# Exercise prompt:
Report each line of the entries below that includes "agent".

# Provided information:
......
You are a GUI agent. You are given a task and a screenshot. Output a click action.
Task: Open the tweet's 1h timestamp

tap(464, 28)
......
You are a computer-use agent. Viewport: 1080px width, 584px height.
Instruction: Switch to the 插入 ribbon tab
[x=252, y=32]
......
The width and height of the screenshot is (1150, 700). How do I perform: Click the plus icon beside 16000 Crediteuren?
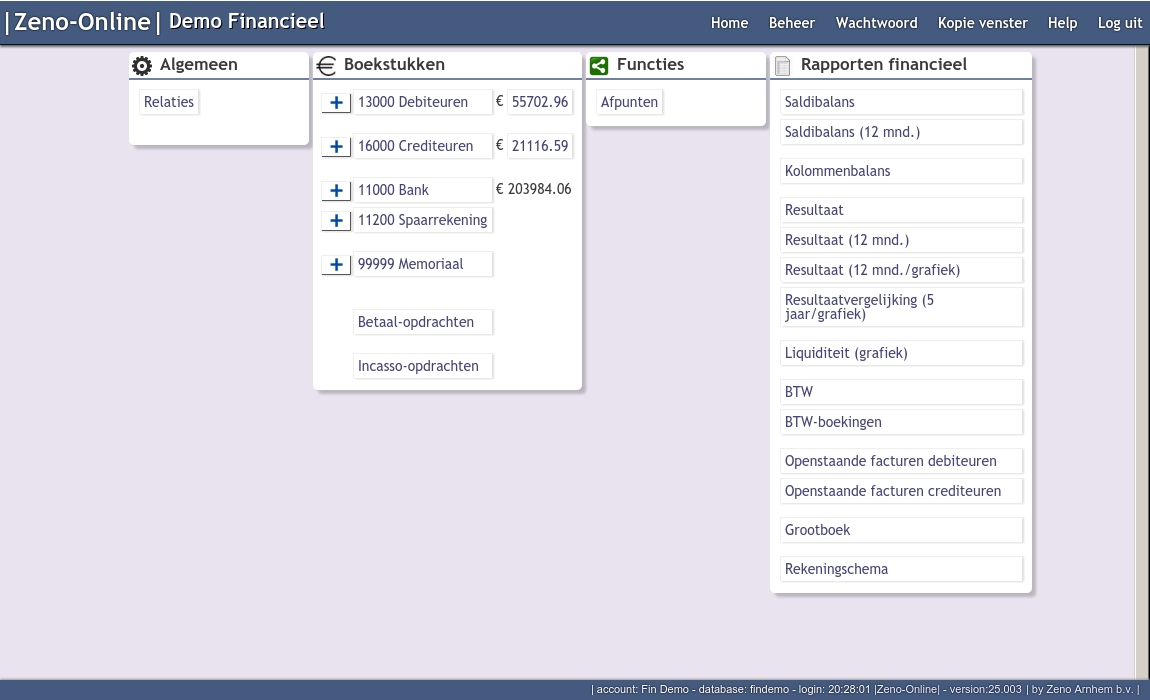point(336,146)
......
# Exercise result:
You are a GUI agent. You are given a task and a screenshot. Output a click action.
You are a computer-use agent. Viewport: 1080px width, 584px height.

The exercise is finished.